My grandmother's family in America consisted of herself, her father who passed away in 1977, her sister who died in 2000, and her cousin (whom I refer to as Zio Juan, even though he isn't technically an uncle). The rest of her cousins are back in Cuba and she hasn't seen or spoke to any of them in over 40 years. Moreover, her mother is buried in Cuba, her father in New York. Abuela has always talked about the day she can return to her homeland and visit her mama's grave.
Abeula's birthday was yesterday, so I called her back in New York, as she picked up the phone, an unusal sound of excitement in her 78 year old voice.
"Obama is gonna let me go home?" she asked.

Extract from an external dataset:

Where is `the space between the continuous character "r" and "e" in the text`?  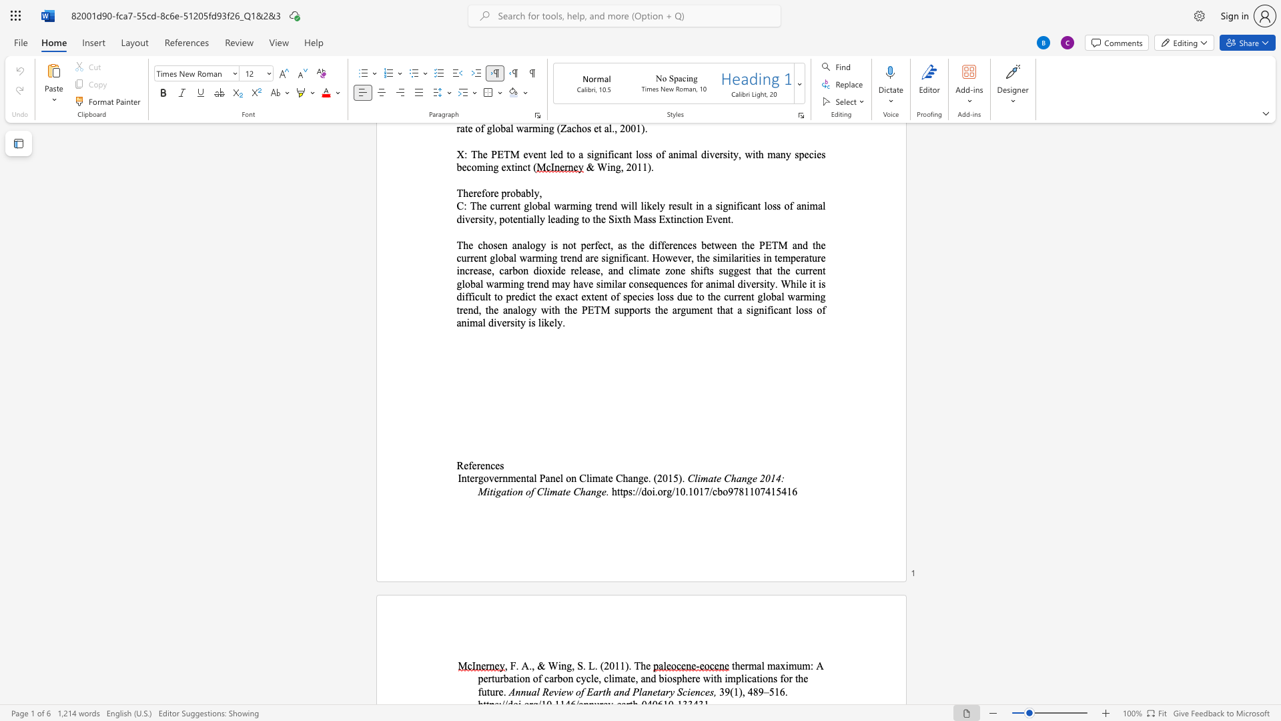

I never really understood why she didn't take avantage of the Clinton administration's rules that may have allowed her to go back. My guess is she didn't know they existed. I'm actually not too sure what the rules were. As I understand it, Cuban-Americans could return to Cuba, but only if they weren't naturalized citizens, which abuela is, but I don't really know. I was too young to remember.
Abuela is very pleased and very excited to hear the Obama administration speak of "new beginnings" concerning Cuba. She was a strong Hillary Clinton supporter during the primaries. She referred to her as "La Mujer de hierro" She was, however, worried about whether or not Hillary would pursue a reconciliation agenda wiht Cuba. She is very happy to see Hillary Clinton as our Secretary of State take a leadership position on this.
I would like to go back to Cuba with my mom and abuela one day. I am excited to think that day might come soon. I don't know when it will be. There are plenty of steps that need to be taken (for example, the repeal of Helms-Burton), but President Obama won the faith of my abuela and the tough old dancer refuses to leave this earth until she can set foot back on the tropical island where she was born, raised, married and gave birth to her two children.
We all have our important issues. In the last two days, we've seen how many rank torture prosecutions as their main issue, for many it's jobs, healthcare, education, LGBT rights, or, in abuela's case, allowing her to bring her daughter and grandson home again...one more time.